Substitution Nucleophilic Bimolecular Reactions

Substitution Nucleophilic Bimolecular Reactions:

• The substitution reaction in which a nucleophile replaces an atom or group of atoms in a molecule is called a nucleophilic substitution reaction.

 

Substrate + Nucleophile à Product + Leaving group

 

• The reactant on which nucleophile attacks is called the substrate. The substrate in these reactions is an alkyl halide mostly.
• In a substitution reaction the atom or group of atoms that leave when nucleophiles attack the substrate is called as Leaving group.
• Nucleophilic bimolecular substitution reaction is also called an SN₂ reaction.

Mechanism:

It is a concerted one-step reaction. In this reaction nucleophile attack on the substrate and departure of leaving group takes place in the same step. In this reaction, the extent of bond breaking and bond making is equal and takes place at the same time. The carbon of the alkyl halide is sp³ hybridized and during the reaction is assumed that a transition state exists during the reaction.

The hybridization of carbon in the transition state changes from sp³ to sp² and therefore becomes a planer. The transition state is hypothetical and it is highly unstable. In the transition state, the formation and breaking of the bond is shown by half bonds (dash bonds).

Features of SN₂ Reaction:

Kinetics:

The rate law expression for SN₂ reaction is given as;

Rate  [Nucleophile] [substrate]

Rate = k[Nucleophile] [substrate]

The rate of reaction is directly proportional to the concentration of substrate and nucleophile. Therefore, a change in concentration of both will affect the rate of reaction. The order of reaction for SN₂ reaction is 2 because the rate depends upon the concentration of two reactants.

Product Configuration:

The product of the SN₂ reaction has a 100 percent inverted configuration because nucleophiles attack from the opposite side of leaving group.

Energy Diagram for SN₂ Reaction:

The energy diagram for SN₂ reaction shows that all the reactants i.e., the alkyl group of alkyl halide, nucleophile, and leaving group are present in the transition state. The dashed bonds in the transition state show partial bonds formed between nucleophiles and carbon, and a partial bond is broken between carbon and leaving group. The charges on Nu and X in the bracket show the substantial partial charges.

Nature of Substrate:

The best substrate for SN₂ reaction is primary alkyl halide.

Nature of Solvent:

SN₂ reactions can take place in non-polar, polar aprotic solvents and the gas phase.

 

Factors Affecting rate of SN₂ reaction:

• 1. Nature of substrate:

The nature of the substrate greatly affects the rate of an SN₂ reaction. Primary alkyl halides react fastly through this mechanism. A bulkier substrate does not give this reaction or react slowly. It is because of steric hindrance. As nucleophile attacks from the opposite side of leaving group, if the alkyl group of the substrate is bulkier it creates a steric hindrance for the nucleophile to approach from the right side and the reaction becomes slow.
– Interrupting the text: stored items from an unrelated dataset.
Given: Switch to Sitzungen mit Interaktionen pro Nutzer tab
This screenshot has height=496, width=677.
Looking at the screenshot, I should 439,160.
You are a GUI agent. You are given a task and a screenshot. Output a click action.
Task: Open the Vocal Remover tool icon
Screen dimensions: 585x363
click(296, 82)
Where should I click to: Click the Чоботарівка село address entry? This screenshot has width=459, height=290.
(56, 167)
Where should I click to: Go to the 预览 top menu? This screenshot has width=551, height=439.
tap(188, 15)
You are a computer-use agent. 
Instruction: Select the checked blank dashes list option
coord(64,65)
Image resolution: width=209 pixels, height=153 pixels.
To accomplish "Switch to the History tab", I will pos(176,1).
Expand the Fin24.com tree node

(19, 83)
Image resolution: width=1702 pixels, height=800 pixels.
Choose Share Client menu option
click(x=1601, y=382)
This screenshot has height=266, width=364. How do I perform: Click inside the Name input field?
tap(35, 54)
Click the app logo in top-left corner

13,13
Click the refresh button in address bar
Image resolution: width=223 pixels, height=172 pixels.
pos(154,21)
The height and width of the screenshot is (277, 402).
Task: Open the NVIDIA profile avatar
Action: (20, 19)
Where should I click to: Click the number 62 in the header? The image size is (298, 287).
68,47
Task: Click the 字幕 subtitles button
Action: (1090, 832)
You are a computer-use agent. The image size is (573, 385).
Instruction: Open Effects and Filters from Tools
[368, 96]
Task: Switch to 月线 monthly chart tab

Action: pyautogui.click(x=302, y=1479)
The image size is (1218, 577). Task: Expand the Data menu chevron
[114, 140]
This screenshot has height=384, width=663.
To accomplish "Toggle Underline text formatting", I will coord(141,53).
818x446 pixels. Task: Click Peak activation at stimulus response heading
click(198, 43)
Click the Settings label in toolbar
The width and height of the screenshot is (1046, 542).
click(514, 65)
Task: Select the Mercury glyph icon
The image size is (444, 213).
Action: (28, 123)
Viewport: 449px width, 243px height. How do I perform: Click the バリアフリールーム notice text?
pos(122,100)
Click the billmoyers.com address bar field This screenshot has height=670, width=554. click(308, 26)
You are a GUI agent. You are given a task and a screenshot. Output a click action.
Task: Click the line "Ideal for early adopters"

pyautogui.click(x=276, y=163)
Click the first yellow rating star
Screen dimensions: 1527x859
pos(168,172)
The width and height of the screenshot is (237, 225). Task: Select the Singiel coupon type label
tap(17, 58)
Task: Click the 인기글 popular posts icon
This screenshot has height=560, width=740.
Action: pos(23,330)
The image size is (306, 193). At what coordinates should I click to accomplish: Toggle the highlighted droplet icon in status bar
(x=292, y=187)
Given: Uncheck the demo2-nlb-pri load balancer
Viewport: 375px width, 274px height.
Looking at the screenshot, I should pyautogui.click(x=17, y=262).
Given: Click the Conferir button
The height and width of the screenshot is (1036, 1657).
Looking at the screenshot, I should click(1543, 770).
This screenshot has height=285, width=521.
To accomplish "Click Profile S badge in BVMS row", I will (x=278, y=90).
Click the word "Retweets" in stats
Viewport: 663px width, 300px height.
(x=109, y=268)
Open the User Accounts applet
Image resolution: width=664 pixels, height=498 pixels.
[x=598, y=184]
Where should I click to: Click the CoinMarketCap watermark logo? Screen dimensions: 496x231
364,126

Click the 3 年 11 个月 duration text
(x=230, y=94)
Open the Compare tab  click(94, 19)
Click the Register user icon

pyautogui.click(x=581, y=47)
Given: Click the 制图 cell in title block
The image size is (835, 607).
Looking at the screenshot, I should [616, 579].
Substituents on neighboring carbon in primary alkyl halide also affect the rate of an SN₂ reaction.

• 2. Nature of Nucleophile:

The nature of nucleophiles also affects the rate of reaction. Generally, the stronger the nucleophile faster the reaction.

For example, from thiol and alcohols, thiols are stronger nucleophiles therefore reactions with thiols are faster than with alcohol.

• 3. Effect of Solvent:

Solvent nature greatly affects the rate of an SN₂ reaction. In polar solvents, the reaction slows down because polar solvents like water solvate the nucleophile. Therefore, nucleophilic power decreases, and the rate of reaction decreases.

The best solvent in which SN₂ reactions are fast is a polar aprotic solvent. These solvents lack hydrogen. Example of polar aprotic solvents is acetone, acetonitrile, nitromethane, and dimethyl sulfoxide.

• 4. Effect of Leaving the group:

Leaving a group greatly affects the rate of an SN₂ reaction. If the leaving group is weak then it will not remove easily and therefore reaction rate becomes slow.

Generally, the larger the size of leaving group greater its ability to remove.

For example. Among halogens, iodine has a larger size when it leaves iodide ions will form, and due to the larger size, the negative charge will delocalize and become stable. On the other hand, fluorine forms fluoride ions which will have a smaller size, and therefore the negative charge has a very small electron cloud for delocalization as compared to iodine. So, iodine is a good leaving group as compared to fluorine.

The power of good leaving a group of halogens is give

I^->Br^- > Cl^- > F^-

Similarly, the leaving groups that stabilized by resonance after leaving are good leaving group as compared to those that cannot stabilized by resonance.